Certes la recette est simple, mais il n’est pas évident de réussir un « kordiène » à texture ferme et homogène. Jusqu’à il y a quelques décennies, la réussite d’un bon « kordiène » faisait l’objet d’un concours dans les ruelles du Rbat où la gent masculine rivalisait sans complexes avec les femmes.
« Au delà du côté compétitif de cette animation ramadanesque et spécifique au quartier du Rbat , nous enfants, nous avions notre ambiance durant ce mois saint et à l’image des grands nous faisions notre » kordiène » ! Cela évoque en nous de bons souvenirs de jeunesse. Nos parents nous faisaient jeûner des mi-journées car nous insistions à faire comme les grands.
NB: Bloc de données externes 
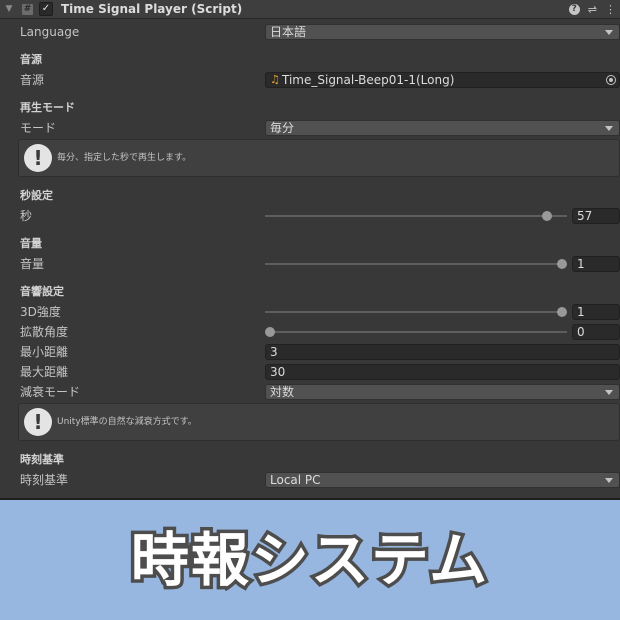  I want to click on audio-clip-icon: ♫, so click(275, 80).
Ils nous occupaient au « kordiène ». Simple ! Une boite de Nestlé détournée à l’occasion, une fourchette en guise de fouets une émulsion de blanc d’oeuf, du sucre glace et quelques gouttes de jus de citron…, et nous voilà partis à battre, à fouetter de toutes nos forces. Un jeu ludique qui nous amusait au début et nous lassait à mi-parcours si les blancs ne montaient pas. La patience a des limites ! Mais on ne lâchait pas prise. Nous voyant en difficulté, nos mamans venaient à notre secours et c’est reparti pour un tour. », raconte Mme Essia MEZGHENNI-BATAILLE.
Si la tradition du « kordiène » a fini par se perdre dans la cité des potiers, dans d’autres régions, ce délice de des pauvres continue de faire de la résistance. C’est le cas dans la localité de Bennane, dans le gouvernorat de Monastir, mais sous une autre appellation: la « markoudha » (« المركوضة »).
D’ailleurs, à Bennane, la « markoudha » est tellement populaire qu’un festival lui est dédié.
Enfin, à Kélibia dans le nord du Cap Bon, le « kordiène » est connu sous le nom de « Kahwet adham » (« قهوة عظم »). Généralement, cette dernière est servie comme un dessert et décorée avec des fruits secs ou de petites friandises pour lui apporter du croquant ainsi que des fruits de saison.
Comme quoi, en Tunisie, chaque région a ses propres traditions et us.